Afirmações do tipo: ‘não existe relação entre intérprete e obra’, ‘a interpretação é algo de fora’, ‘a interpretação não é mais do que uma cópia da obra’, ‘a obra é apenas o ponto de partida para uma interpretação criativa’ etc. demonstram que, de um lado, há um equivocado respeito pela obra e, de outro, as diferentes leituras são sempre expressões de um novo intérprete. [...] A fidelidade é um dever, através do qual o executante procura penetrar no âmago da obra para poder traduzí-la [sic] em sua própria essência, enquanto a liberdade é, de fato, intransponível, pois a personalidade não representa obstáculo, ao contrário, trata-se da própria iniciativa pessoal do intérprete, a qual não pode ser renunciada (afinal, ninguém é capaz de sair de si mesmo ou de substituir o autor).

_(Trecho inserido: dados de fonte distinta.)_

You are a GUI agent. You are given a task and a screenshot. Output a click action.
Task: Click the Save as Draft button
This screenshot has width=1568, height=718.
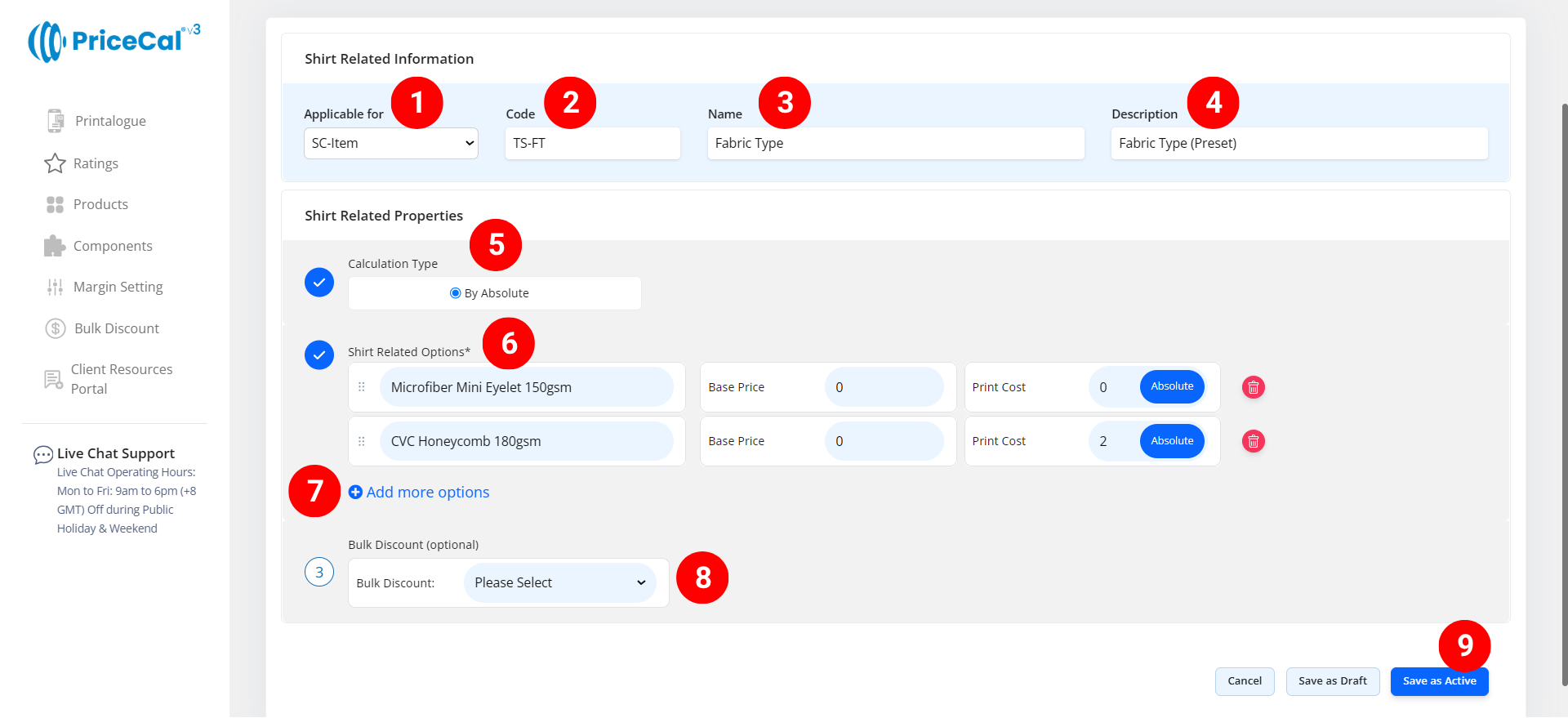(1332, 681)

Ainda sobre fidelidade e liberdade na interpretação, Abdo (2000, p. 23, grifos do autor) diz que:

Feitas essas considerações, o que enfim se deve esperar, filosoficamente falando, de qualquer execução/interpretação musical? Tratando-se de uma relação dialética, na base da qual estão pólos orgânicos, constitutivamente multifacetados, plurissêmicos e inexauríveis, o que, em suma, se pode esperar desse tipo de atividade é, ao mesmo tempo e inseparavelmente, a revelação da obra em uma de suas possibilidades e a expressão da pessoa que interpreta, condensada em um de seus múltiplos pontos de vista. Nada mais falso e absurdo do que esperar coisa diversa, seja desconhecendo a natureza pessoal do ato interpretativo e pregando uma ‘reevocação’ fiel e impessoal, uma réplica, enfim, do significado concebido pelo compositor; seja ignorando a plurissemanticidade constitutiva da obra de arte e pretendendo uma única interpretação correta; seja pregando uma execução tão pessoal e original que se sobreponha à obra, forçando-a a dizer o que ela não quer ou mais do que quer dizer, como se fosse a pessoa do executante, o centro primeiro das atenções e a obra um mero pretexto para a sua expressão.

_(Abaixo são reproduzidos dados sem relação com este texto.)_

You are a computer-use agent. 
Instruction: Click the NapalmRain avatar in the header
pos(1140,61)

Portanto, o intérprete deve estar atento às principais ideias do compositor, buscando o maior nível de compreensão da obra, como também, saber que, mesmo buscando uma total fidelidade interpretativa, o resultado final refletirá as diversas experiências vivenciadas pelo músico. Muitas interferências poderão ocorrer tanto no processo de preparação de uma obra, quanto no momento da performance que, neste último caso, o intérprete pode não ter controle das possíveis modificações. Assim, o principal papel do intérprete é saber lidar com as informações disponíveis em uma partitura e, a partir disto, criar uma interpretação que respeite as ideias do autor, sem deixar de lado sua personalidade como músico.

A interpretação acontece, portanto, quando subsiste um equilíbrio entre o objeto respeitado e a atividade do intérprete, que interroga, descobre e revela a obra, num processo simultâneo de construção e desenvolvimento. A marca pessoal do intérprete está sempre atrelada à essência da obra, em forma de fidelidade ativa, e não passiva (ou em forma de liberdade respeitosa, e não arbitrária). Uma reformulação adequada a esta controvérsia seria a de que o intérprete não deve renunciar sua personalidade, nem pretender expressar-se unicamente a si mesmo. A fidelidade é aquela na qual o executante usa de todos seus potenciais para revelar uma obra, ao passo que todo esforço de impessoalidade é inútil, pois não existem duas execuções absolutamente idênticas (APRO, 2004, p. 48).

Assim, podemos observar que são diversos os desafios existentes ao se interpretar uma obra, e o músico deve buscar, ao máximo, compreender as informações contidas na partitura, além de estar atento as diferentes possibilidades interpretativas. Dessa forma, devemos levar em consideração os sinais grafados na partitura que revelam as intenções do compositor, tendo a consciência que a experiência musical do intérprete poderá influenciar, de maneira significativa, no resultado final da execução instrumental / vocal.